Work instruction =
Print verbatim the lines of the entries from the one containing "Task: Buy the ¥35.00 V3 团队协作包 now" to the last, inclusive, and no others.

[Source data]
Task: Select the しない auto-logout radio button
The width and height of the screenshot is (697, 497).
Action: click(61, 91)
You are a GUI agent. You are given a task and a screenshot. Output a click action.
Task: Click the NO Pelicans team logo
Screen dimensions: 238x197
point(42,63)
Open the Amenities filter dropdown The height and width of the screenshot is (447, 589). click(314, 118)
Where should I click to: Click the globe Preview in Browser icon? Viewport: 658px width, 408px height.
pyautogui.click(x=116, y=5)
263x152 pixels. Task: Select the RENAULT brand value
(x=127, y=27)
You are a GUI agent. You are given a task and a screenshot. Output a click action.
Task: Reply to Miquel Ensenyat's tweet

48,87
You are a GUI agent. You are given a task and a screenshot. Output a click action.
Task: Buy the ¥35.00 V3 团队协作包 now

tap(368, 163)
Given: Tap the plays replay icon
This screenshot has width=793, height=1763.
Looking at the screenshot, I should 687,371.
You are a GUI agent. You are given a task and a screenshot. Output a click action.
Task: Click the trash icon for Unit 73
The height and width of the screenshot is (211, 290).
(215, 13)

Reply =
Task: Buy the ¥35.00 V3 团队协作包 now

tap(368, 163)
Given: Tap the plays replay icon
This screenshot has width=793, height=1763.
Looking at the screenshot, I should 687,371.
You are a GUI agent. You are given a task and a screenshot. Output a click action.
Task: Click the trash icon for Unit 73
The height and width of the screenshot is (211, 290).
(215, 13)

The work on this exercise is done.